When an end user enters a web site containing advertisements, the advertisements (for which the advertisers have bid on keyword or keyword phrases) are displayed. The displaying of the advertisements is referred to as an ‘impression’. Advertisers pay by number of impressions, simple navigation to the advertiser site (pay per click) or actions taken on an advertisers site (pay per action).
Conventional computerized devices, such as personal computers, laptop computers, and the like utilize graphical user interfaces in applications such as operating systems and graphical editors (i.e., web page editors, document editors, video editors, etc.) that enable users to quickly provide input and create projects using “What You See Is What You Get” (WYSIWYG) technology.
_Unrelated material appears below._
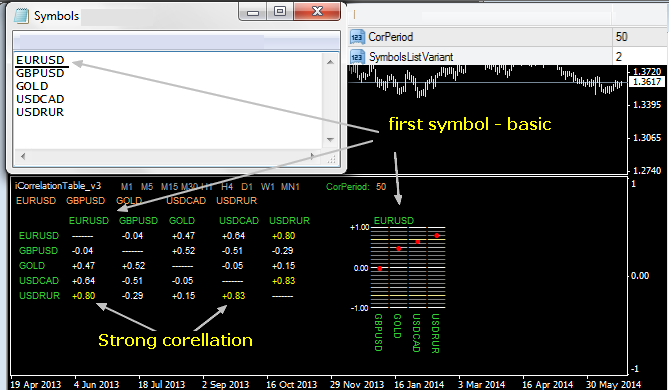Click the orange USDRUR symbol selector
The image size is (669, 390).
point(236,201)
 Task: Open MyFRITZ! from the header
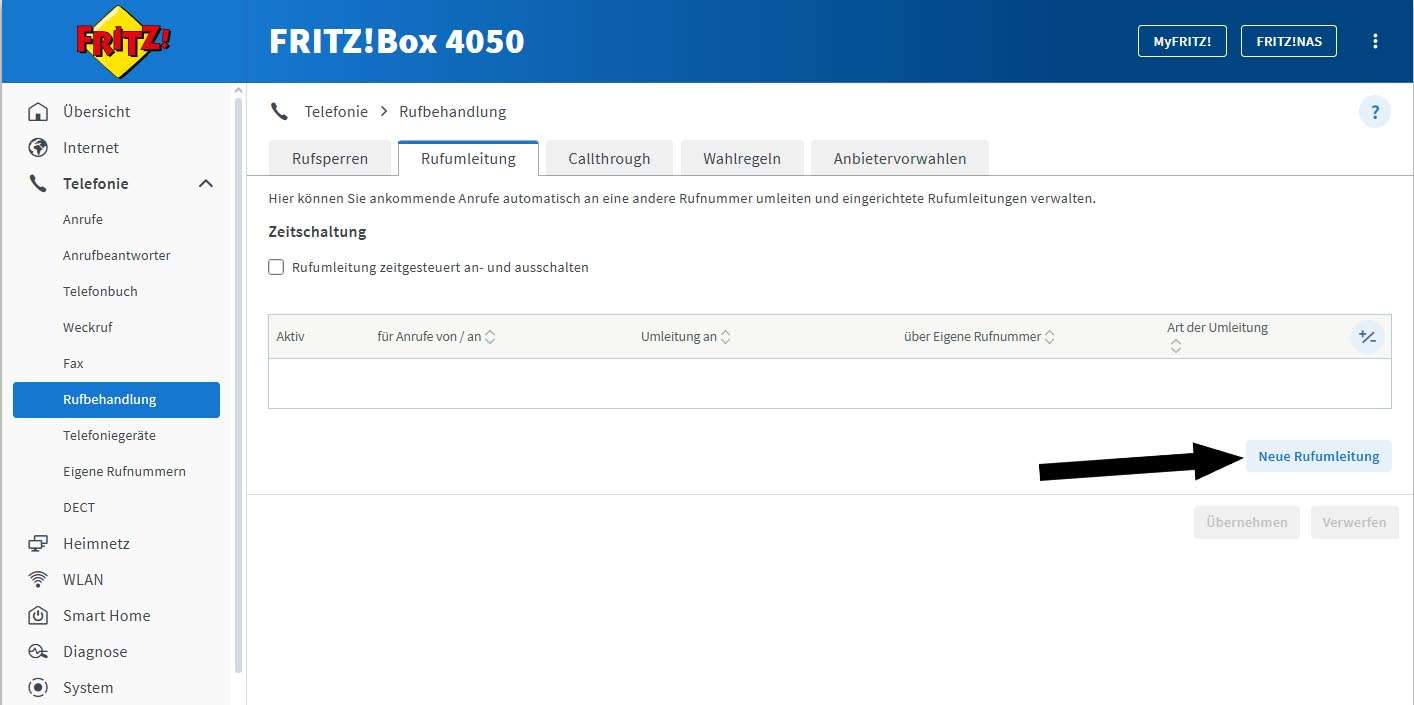click(x=1182, y=41)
In general, using a graphical user interface, a user operates an input device such as a mouse or keyboard to manipulate digital content on a computer display. The digital content is often represented as icons, and the user can operate an input device such as a mouse to move a mouse pointer onto an icon (i.e., graphically overlapping the icon on the graphical user interface). By depressing a mouse button, the application (such as the operating system desktop) selects the icon, and if the user maintains the mouse button in a depressed state, the user can drag the icon across the graphical user interface. By releasing the mouse button, the icon is placed on the graphical user interface at the current position of the mouse pointer. Using graphical user interface technology, users can create projects by dragging and dropping digital content (i.e., graphical objects, text, text boxes, images, videos, etc) into the project.
In addition, conventional desktop software applications operate on computer systems to allow for users, known as film or video editors, to edit digital video content. In particular, non-linear editing is a non-destructive editing method that involves being able to access any frame in a video clip with the same ease as any other. Initially, video and audio data from a media source file can be digitized and recorded directly to a storage device that is local to the computer system, like a desktop personal computer. The media source file can then be edited on the computer using any of a wide range of video editing software. Example edits that can be made to the video include splicing video segments together, applying effects to video, adding subtitles, and the like.